# silver from mylars



## Geo (Sep 18, 2013)

this is the results of recovering silver from mylars. 580g of mylar produced this bar which weighs in at 14.9g. this is melted from cemented silver. i carried it in my pocket all day so it rubbed off some of the shine but i think it turned out ok.





next im going to try the yields on silver mica caps.


----------



## etack (Sep 19, 2013)

Cool that's a 2.5% recovery from them useful number.

I often wonder when doing the mylars if you were to add a small amount of HCl to the nitric a 98:2 you could use the nitric for an extended period of time. The Ag would precipitates as AgCl and be easier to recoup. Also you will get no Cu contamination from the cementing process.

Eric


----------



## maynman1751 (Sep 19, 2013)

Geo, thanks for the post! What process did you use on the mylars?


----------



## Geo (Sep 19, 2013)

maynman1751 said:


> Geo, thanks for the post! What process did you use on the mylars?

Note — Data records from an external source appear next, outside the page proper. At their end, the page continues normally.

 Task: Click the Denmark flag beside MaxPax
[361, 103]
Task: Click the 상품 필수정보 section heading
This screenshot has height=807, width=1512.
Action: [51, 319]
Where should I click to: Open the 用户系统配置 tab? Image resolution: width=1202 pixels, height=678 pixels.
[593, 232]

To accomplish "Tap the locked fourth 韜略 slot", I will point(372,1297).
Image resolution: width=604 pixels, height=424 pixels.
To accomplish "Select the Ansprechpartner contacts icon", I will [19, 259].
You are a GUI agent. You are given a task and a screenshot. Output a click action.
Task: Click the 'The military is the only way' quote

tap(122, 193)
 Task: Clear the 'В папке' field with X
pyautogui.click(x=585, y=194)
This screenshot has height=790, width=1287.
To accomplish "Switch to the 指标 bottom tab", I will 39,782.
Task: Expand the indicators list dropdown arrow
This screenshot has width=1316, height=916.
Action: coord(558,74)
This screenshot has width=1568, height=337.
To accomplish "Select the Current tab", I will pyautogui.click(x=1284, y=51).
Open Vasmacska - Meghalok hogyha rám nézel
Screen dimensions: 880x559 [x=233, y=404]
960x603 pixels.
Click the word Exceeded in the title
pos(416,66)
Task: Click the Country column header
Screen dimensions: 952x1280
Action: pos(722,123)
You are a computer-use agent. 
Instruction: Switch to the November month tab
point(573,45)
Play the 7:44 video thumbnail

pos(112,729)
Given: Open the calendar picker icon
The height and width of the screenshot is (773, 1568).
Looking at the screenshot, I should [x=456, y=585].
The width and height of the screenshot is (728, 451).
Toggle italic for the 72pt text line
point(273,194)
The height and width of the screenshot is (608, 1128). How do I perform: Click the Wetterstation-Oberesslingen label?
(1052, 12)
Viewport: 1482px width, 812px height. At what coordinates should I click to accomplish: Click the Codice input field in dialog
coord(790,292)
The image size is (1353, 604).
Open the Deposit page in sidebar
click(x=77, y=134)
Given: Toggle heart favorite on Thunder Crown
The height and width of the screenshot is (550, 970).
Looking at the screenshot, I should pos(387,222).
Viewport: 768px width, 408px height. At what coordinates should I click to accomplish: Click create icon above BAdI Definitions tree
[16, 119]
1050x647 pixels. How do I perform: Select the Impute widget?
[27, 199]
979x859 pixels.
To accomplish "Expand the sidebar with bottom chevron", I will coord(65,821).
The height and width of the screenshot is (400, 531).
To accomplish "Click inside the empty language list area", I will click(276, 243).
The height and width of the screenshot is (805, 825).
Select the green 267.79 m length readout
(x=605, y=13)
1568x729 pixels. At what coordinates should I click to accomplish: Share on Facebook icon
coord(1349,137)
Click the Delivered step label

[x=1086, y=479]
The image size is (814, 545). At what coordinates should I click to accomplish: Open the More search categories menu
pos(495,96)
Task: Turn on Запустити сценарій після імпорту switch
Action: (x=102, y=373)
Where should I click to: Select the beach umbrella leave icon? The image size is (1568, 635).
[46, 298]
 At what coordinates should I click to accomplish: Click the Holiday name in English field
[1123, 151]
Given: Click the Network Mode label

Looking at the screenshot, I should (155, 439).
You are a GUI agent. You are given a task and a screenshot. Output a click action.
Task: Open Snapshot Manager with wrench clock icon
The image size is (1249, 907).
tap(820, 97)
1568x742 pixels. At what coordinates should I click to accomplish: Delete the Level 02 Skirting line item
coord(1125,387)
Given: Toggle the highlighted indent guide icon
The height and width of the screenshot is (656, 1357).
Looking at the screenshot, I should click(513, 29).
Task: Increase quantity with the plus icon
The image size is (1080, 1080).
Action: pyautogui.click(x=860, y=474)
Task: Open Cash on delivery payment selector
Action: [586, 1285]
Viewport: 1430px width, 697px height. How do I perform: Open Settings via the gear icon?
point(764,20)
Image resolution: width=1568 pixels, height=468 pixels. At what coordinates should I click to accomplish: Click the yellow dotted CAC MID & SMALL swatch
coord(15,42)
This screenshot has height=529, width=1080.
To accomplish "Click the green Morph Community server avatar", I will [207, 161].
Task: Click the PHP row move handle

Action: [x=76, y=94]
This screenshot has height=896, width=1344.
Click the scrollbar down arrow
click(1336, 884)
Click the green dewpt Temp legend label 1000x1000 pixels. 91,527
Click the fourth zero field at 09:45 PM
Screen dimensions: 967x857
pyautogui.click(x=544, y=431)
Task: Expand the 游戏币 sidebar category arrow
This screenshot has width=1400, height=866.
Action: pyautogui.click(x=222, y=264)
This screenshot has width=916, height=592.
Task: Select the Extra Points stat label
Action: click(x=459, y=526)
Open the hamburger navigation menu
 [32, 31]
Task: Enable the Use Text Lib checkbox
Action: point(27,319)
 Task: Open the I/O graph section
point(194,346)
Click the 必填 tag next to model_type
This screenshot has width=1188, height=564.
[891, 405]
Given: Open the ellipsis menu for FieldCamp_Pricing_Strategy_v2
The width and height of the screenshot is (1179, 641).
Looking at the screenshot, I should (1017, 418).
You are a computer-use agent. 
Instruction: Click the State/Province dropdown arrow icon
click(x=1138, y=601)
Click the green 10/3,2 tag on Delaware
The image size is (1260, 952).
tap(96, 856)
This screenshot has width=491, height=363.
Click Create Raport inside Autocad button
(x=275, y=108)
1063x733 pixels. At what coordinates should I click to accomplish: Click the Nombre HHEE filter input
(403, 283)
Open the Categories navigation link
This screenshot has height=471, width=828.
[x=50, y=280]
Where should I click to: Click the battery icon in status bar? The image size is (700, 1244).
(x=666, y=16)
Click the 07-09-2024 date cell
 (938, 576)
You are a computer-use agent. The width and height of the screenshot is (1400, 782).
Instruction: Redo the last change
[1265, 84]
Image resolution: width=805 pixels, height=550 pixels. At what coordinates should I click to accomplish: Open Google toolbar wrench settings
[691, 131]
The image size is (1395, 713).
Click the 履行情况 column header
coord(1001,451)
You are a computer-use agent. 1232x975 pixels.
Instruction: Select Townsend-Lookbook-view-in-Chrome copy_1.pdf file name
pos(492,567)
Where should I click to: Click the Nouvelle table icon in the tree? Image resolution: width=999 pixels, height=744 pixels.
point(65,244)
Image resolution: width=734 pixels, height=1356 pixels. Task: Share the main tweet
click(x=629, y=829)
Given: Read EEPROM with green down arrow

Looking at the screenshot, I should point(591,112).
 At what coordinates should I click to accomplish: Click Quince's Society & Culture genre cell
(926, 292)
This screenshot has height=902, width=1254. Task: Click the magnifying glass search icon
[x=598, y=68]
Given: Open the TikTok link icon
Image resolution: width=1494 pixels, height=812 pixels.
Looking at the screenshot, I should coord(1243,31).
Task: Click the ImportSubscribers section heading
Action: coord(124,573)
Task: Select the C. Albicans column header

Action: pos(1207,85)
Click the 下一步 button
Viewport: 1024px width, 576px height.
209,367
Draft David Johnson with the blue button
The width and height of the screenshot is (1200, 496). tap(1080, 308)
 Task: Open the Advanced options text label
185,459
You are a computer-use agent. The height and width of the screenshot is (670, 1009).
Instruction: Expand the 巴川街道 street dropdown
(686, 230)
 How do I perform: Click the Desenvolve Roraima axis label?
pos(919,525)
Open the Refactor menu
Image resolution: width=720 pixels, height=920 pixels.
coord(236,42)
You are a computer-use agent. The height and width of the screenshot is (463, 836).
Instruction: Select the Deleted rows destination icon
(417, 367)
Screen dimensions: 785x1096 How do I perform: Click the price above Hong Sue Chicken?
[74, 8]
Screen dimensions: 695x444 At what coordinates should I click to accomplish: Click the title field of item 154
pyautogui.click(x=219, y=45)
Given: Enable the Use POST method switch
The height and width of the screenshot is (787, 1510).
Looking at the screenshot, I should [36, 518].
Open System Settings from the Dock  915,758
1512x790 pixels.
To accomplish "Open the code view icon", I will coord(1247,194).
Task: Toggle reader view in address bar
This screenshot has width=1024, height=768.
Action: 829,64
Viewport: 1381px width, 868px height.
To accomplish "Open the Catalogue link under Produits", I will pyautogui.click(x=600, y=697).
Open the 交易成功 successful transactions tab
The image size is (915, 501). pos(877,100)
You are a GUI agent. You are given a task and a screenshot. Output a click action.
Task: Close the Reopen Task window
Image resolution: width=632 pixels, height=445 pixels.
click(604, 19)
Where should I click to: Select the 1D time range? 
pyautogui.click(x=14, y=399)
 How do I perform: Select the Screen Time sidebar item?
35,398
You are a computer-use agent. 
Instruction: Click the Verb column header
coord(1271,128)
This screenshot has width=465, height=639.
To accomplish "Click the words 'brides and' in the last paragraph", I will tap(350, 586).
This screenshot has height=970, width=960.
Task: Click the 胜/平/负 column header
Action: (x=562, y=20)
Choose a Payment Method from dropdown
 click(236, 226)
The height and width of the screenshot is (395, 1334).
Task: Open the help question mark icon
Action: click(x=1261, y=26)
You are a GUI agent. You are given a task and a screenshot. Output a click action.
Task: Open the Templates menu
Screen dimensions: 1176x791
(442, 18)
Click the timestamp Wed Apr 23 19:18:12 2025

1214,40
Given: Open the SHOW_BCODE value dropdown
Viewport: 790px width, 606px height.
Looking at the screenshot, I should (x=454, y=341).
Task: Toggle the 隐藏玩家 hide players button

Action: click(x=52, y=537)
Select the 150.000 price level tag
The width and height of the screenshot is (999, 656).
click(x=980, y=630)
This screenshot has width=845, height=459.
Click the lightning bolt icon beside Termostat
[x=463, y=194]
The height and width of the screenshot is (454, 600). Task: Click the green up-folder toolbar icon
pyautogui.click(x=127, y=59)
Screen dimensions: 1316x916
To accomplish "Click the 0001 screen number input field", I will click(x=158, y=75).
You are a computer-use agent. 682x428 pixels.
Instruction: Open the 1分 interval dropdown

i incinerated the mylars in a pyroceram baking dish on my turkey fryer on high. the ash was glowing red from bottom to top. i ran this ash through my blender to break it down to a fine powder. i was left with a 1 cup measuring cup full of powder.i added this powder and 500ml of distilled water into a coffee pot and warmed. i added nitric in small increments 5-10 ml's at a time until i couldnt get anymore reaction. after sitting and cooling, i filtered the solution until it was clear. it cleared easily and looked like water.after rinsing, i placed all the ash and what filters i used into the dish and heated it to red hot while stirring. from this, i reclaimed another gram or so. this was just an experiment to see what i could get out of the mylars i had. i possibly lost some in all that moving around but what i got came out nice and shiny.


----------



## jmdlcar (Sep 19, 2013)

Geo,

How long did you leave it in the turkey fryer? Do you think it would work with the silver test strips I have? And good job on the mylar.

Jack


----------



## Geo (Sep 19, 2013)

i actually had a few hundred silver test strips in with the mylars. it took about an hour for the whole mess to to be totally incinerated. after it reaches a dull red heat, the carbon left will not be reduced anymore. i used a paint scraper to move the ashes around ever so often to ensure its reduced all the way through. it would take about the same amount of time for large lots of the same material.


----------



## jmdlcar (Sep 19, 2013)

Geo,

It should for gold strips too. I have about 2000 of gold strips. Do you think charcoal with a hair dryer to force air make it hotter? I could keep adding strips as they melt down. I could use HCL 32% and CL to refine the gold. Over all do you think it will work?

Jack


----------



## Geo (Sep 20, 2013)

i would not force air into anything that i was trying to incinerate that was that small. a good hot bed of charcoal is plenty of heat to incinerate plastic. dont get carried away, all you want to do is remove the resins and reduce the plastic to ash.


----------



## Woodworker1997 (Sep 20, 2013)

Geo,

Did you have the dish covered? During incineration did you witness anything floating away? Possible loss of silver?

Derek.


----------



## Geo (Sep 20, 2013)

Woodworker1997 said:


> Geo,
> 
> Did you have the dish covered? During incineration did you witness anything floating away? Possible loss of silver?
> 
> Derek.



i did cover at first because the plastic was bubbling and splattering as it gassed off. after the bubbling stopped, i uncovered the dish to let air in to finish the incineration. other then a little dust as i stirred the ash, nothing floated out.


----------